Le nouvel opérateur ferroviaire Velvet présente ce mercredi sa première rame sortie de l’usine Alstom de La Rochelle, en vue de desservir Bordeaux, Angers, Nantes et Rennes dès 2028. Ce concurrent de la SNCF affiche ses couleurs avec une rame Avelia Horizon à deux étages, livrée vert foncé et logo lilas.
Un déploiement industriel et opérationnel
Cette rame est la première des douze commandées par Velvet, société entièrement privée. La motrice est fabriquée à Belfort. Les premiers essais débuteront à La Rochelle, suivis d’essais sur rail à partir de 2027, selon Rachel Picard, cofondatrice et ancienne directrice de la branche voyageurs de la SNCF.
Pour se lancer, Velvet a levé un milliard d’euros auprès du fonds Antin Infrastructure Partners, dont 850 millions dédiés au contrat avec Alstom signé en 2024. Le contrat inclut la maintenance pendant quinze ans, réalisée par Alstom dans un atelier en construction à Marcheprime, près de Bordeaux.
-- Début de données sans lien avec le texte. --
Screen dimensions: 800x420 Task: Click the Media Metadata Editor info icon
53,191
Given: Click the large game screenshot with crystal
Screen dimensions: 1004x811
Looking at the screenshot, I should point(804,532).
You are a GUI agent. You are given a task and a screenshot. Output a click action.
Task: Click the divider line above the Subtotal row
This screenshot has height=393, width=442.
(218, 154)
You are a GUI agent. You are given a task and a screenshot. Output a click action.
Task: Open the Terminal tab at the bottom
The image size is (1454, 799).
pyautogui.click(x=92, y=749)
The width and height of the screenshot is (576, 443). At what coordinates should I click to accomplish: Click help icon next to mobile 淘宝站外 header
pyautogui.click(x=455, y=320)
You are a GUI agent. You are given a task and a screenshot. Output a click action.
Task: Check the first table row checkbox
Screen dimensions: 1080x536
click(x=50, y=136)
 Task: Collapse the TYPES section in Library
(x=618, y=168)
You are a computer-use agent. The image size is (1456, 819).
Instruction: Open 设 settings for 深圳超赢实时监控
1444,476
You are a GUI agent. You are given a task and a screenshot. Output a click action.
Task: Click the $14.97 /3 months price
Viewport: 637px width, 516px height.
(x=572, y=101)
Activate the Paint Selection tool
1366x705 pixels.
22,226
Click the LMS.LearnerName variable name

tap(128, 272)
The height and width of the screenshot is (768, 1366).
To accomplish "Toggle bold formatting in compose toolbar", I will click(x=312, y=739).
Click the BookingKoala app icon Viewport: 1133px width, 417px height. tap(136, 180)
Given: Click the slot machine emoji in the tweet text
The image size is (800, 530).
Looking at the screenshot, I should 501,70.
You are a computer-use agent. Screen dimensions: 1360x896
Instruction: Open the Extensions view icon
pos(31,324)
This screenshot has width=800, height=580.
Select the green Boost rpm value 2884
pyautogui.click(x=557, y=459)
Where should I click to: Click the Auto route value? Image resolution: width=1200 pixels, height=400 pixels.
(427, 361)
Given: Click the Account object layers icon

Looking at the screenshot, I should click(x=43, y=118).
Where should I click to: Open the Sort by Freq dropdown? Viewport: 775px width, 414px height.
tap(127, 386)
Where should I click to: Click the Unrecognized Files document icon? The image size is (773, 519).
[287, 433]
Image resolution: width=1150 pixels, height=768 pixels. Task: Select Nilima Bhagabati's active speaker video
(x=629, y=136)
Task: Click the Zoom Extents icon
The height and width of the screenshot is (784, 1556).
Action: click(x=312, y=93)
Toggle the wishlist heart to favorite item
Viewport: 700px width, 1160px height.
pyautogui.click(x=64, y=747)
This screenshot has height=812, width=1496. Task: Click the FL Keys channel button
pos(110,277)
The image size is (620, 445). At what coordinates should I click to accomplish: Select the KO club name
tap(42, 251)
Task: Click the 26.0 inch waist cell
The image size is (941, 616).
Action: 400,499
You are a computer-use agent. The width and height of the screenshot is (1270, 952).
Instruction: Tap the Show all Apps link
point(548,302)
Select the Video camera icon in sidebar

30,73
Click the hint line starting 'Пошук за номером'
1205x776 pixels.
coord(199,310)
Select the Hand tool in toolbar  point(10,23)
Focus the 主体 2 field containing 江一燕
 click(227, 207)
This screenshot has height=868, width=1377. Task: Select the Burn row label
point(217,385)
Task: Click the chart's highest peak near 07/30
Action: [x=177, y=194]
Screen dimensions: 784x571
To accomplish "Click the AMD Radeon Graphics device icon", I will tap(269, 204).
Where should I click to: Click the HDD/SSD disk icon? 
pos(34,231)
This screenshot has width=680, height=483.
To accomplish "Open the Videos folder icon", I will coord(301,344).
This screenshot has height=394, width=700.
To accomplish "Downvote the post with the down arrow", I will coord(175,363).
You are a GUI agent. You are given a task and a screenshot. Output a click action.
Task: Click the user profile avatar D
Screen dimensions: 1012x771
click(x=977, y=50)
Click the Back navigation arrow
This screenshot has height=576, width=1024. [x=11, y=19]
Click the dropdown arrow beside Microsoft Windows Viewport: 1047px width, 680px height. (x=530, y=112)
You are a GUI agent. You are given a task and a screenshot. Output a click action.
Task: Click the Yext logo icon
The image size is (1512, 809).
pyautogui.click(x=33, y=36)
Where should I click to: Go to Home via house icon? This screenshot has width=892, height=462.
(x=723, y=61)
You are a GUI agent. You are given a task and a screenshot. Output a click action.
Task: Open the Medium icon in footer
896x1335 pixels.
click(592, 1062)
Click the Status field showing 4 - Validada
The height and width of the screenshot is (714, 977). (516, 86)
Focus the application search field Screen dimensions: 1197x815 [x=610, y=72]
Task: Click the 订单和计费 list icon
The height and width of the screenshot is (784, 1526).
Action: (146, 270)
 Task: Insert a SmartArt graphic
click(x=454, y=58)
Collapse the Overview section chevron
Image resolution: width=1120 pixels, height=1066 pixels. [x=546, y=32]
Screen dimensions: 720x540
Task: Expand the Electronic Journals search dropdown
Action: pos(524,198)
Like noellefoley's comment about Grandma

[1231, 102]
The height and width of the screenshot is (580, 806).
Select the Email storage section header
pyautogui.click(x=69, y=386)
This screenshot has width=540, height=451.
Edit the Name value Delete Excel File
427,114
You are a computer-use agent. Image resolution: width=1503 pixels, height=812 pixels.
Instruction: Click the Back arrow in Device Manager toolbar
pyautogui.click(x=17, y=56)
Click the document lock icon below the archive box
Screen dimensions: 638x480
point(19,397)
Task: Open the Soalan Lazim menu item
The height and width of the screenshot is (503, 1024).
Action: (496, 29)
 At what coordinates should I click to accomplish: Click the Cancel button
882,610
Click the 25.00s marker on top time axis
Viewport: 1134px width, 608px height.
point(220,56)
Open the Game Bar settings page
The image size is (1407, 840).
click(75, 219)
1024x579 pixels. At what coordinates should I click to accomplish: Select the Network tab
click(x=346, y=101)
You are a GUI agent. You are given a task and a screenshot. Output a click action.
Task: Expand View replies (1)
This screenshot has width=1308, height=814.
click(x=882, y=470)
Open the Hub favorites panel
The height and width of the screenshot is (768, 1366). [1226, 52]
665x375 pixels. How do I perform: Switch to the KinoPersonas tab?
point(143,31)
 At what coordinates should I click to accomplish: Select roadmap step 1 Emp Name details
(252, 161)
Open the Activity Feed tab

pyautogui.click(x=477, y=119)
Trois lignes dès le départ
Velvet prévoit de lancer trois lignes simultanément : Paris-Bordeaux, Paris-Angers-Nantes et Paris-Rennes, avec 10 millions de places au total. « Aucun nouvel opérateur ne fait cela », souligne Rachel Picard. L’entreprise compte sur le déséquilibre entre l’offre et la demande sur ces axes, actuellement monopolisés par la SNCF.
« Actuellement 15 % des voyageurs ne trouvent pas de place et renoncent à leur voyage sur chacune de ces routes, et 25 % ne trouveront pas de place en 2028 si rien n’est fait », ajoute-t-elle. Elle mise sur la croissance structurelle à long terme, notamment grâce à la bi-localisation des entreprises tech entre Paris et Rennes ou Nantes.
L’Ouest n’est pas seulement une destination de résidences secondaires : « Il y a une vraie tendance au développement économique de ces régions de la façade atlantique, et la hausse des prix du pétrole est aussi un facteur de croissance pour le train », conclut-elle.